How far back do you have to go to find five different Big Ten teams who have claimed a national title?

The programs from top to bottom are better in the SEC. That IS reality.

1) It feels like you missed a lot of the point of what I said, including that I very clearly said the SEC has the the strongest conference, and that I’m excited for my team to join it, although…

2) … you seem to have taken my advice and actually based things a little more on facts than trying to compare the bottom half of the Big 10 with the top of the SEC. So… good job? Look at your previous posts. There were some weird SEC flexes when you can just talk about head-to-head matchups or national titles or whatever. And…
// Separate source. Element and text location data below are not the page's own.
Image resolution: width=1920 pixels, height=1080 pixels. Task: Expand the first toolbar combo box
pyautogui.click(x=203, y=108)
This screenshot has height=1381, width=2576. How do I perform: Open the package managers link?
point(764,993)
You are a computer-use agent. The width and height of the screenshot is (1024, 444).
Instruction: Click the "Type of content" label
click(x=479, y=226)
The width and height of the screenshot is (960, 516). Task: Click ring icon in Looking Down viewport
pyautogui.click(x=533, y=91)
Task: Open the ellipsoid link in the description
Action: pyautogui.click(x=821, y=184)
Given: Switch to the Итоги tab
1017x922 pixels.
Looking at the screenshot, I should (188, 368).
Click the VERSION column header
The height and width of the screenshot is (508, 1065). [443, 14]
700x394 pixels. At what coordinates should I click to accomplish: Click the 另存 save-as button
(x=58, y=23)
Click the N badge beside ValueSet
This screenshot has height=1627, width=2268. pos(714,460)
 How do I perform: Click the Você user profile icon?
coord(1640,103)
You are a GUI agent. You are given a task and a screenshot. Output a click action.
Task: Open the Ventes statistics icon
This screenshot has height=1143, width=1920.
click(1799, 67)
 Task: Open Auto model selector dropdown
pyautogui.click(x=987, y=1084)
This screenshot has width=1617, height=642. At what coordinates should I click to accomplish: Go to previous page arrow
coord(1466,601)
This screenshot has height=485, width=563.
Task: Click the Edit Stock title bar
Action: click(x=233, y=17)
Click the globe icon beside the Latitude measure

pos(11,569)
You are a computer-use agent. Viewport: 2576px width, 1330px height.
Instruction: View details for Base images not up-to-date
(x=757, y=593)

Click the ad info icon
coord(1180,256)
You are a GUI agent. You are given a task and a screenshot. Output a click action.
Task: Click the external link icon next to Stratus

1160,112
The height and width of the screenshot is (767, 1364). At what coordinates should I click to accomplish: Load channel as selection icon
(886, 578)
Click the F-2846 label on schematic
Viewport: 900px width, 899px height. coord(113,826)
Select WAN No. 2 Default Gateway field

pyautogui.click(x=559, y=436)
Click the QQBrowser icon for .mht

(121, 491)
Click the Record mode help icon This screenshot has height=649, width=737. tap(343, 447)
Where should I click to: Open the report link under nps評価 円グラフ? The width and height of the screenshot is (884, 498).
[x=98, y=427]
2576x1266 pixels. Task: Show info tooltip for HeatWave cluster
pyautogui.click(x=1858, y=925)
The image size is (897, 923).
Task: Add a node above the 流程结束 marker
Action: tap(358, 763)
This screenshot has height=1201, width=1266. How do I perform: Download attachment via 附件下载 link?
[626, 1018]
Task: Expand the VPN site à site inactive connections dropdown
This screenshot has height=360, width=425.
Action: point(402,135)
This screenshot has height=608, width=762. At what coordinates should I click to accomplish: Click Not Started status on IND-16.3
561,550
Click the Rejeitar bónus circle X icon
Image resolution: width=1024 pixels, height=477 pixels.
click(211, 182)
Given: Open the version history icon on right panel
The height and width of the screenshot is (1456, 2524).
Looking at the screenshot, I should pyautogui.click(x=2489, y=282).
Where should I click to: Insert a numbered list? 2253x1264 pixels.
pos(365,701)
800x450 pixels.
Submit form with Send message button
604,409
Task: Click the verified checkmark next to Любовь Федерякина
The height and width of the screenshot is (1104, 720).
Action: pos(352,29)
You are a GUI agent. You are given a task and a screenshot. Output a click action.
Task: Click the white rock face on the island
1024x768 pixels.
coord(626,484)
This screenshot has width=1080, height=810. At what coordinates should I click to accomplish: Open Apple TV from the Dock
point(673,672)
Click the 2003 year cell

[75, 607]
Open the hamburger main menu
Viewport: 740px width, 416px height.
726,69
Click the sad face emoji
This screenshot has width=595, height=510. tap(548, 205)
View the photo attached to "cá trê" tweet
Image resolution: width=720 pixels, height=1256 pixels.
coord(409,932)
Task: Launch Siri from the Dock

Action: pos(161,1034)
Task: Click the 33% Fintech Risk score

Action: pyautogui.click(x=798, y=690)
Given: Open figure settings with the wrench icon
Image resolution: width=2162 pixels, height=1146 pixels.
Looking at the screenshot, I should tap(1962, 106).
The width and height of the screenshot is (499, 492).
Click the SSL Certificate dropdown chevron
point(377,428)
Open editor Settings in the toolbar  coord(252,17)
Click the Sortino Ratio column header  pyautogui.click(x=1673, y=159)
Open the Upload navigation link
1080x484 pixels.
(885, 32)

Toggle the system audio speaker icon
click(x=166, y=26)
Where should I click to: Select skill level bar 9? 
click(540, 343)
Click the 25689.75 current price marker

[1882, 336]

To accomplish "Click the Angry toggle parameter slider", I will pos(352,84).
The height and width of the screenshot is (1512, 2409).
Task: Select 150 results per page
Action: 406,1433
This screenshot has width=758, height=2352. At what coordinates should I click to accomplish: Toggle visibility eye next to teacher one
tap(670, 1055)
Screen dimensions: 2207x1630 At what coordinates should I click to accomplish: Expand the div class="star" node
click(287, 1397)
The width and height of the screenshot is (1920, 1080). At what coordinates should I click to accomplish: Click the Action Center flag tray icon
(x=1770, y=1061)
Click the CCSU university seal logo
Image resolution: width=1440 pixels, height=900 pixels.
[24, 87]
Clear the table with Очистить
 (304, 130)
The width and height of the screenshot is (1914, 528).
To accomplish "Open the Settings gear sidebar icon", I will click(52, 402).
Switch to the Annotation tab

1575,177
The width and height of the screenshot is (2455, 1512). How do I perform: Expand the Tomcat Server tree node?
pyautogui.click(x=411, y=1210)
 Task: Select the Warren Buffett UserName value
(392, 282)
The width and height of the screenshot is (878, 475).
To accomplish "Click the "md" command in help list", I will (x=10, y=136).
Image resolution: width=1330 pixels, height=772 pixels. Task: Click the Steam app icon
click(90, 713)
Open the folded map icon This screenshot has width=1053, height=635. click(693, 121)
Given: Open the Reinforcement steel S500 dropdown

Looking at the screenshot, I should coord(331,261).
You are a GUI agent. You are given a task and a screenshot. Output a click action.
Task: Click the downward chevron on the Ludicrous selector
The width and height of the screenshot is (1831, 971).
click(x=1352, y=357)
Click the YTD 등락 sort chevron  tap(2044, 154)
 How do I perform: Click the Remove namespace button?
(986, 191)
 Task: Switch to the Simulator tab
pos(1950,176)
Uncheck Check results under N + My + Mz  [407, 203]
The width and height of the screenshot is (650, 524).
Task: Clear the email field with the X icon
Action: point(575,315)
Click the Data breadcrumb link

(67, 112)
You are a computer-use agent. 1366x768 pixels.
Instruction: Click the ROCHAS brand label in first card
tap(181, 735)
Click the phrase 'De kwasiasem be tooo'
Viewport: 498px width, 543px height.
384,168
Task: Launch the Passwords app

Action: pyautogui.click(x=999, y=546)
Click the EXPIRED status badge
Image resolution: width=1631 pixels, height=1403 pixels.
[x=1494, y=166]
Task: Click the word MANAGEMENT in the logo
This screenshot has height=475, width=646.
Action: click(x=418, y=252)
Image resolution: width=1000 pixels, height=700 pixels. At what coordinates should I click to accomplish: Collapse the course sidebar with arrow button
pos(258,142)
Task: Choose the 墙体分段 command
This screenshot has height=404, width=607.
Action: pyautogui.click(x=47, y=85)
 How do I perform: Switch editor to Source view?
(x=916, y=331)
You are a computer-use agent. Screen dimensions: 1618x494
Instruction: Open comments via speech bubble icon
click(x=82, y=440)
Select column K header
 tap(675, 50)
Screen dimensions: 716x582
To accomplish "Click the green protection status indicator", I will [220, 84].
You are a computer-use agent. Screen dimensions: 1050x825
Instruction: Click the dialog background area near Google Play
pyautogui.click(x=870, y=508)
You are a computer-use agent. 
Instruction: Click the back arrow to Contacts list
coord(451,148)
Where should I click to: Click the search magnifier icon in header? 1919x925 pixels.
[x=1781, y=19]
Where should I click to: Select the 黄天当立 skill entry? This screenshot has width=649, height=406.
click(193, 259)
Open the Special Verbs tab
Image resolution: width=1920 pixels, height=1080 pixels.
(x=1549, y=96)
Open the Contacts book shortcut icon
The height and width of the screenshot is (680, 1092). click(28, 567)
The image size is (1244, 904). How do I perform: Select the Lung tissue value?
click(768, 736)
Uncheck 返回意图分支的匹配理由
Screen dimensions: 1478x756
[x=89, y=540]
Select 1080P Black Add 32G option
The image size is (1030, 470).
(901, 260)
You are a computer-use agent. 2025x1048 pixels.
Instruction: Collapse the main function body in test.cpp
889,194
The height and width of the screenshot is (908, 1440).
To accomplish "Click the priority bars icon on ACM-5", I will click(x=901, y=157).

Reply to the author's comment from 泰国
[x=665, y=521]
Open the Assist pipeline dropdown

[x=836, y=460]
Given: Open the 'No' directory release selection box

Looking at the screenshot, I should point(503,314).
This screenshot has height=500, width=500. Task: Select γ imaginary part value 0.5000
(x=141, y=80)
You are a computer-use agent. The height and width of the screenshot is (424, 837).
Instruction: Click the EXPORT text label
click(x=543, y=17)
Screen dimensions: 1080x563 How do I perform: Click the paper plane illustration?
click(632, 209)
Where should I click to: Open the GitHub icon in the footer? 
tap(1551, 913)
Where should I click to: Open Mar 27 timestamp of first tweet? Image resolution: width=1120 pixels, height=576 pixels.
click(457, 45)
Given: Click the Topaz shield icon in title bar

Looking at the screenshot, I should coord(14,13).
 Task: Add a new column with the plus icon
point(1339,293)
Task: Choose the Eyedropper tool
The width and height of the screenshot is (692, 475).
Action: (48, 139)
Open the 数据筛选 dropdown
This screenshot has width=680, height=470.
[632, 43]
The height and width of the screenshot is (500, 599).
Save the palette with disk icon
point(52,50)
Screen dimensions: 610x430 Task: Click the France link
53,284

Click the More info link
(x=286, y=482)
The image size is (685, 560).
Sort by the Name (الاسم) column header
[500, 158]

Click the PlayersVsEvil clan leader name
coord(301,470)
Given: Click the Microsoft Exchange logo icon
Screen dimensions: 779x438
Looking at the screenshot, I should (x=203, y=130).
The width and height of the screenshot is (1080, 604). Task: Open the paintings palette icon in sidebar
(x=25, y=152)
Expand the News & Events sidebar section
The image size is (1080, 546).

3) … who cares if the schedule is tougher than other conferences? I WANT my Longhorns playing exciting games as often as possible. No comparison with other conferences necessary there. UT played one game against a FCS team a couple decades ago and it was boring. UT fans told the AD that. The AD said he wouldn’t schedule anymore. And neither of our next 2 ADs have changed that policy so far. Could it help Texas make sure our record looks good as we adjust to the SEC schedule? Sure. But I’d rather have an extra loss than a boring game. I don’t care how that compares to the Big 10 or any other conference. 9 games would be way more exciting. Plus some non-conference marquee game. I don’t think I’m the only fan who likes exciting games, right? Maybe you really enjoy the blowout game no one else cares about, but I don’t. And yeah, I want annual rivalries with 3 SEC teams. And to play the entire rest of the conference twice every 4 years. That’s all worth the chance that we might actually lose a challenging additional game.

Plus, there’s about to be a 12-team playoff for the national title. If you play that 9-game conference schedule, there will be SEC teams that lose one of those exciting extra conference games that still make the playoff. An extra loss won’t ruin most seasons in a conference this strong.

Of course they stuck with 8 games, gotta fit Chattanooga and Wofford in there somewhere. I would have liked a 9 game conference schedule with 3 protected opponents and visit every stadium in 4 years

The thing is, they can still schedule FCS opponents while having 9 games. The Pac12 has done that for years.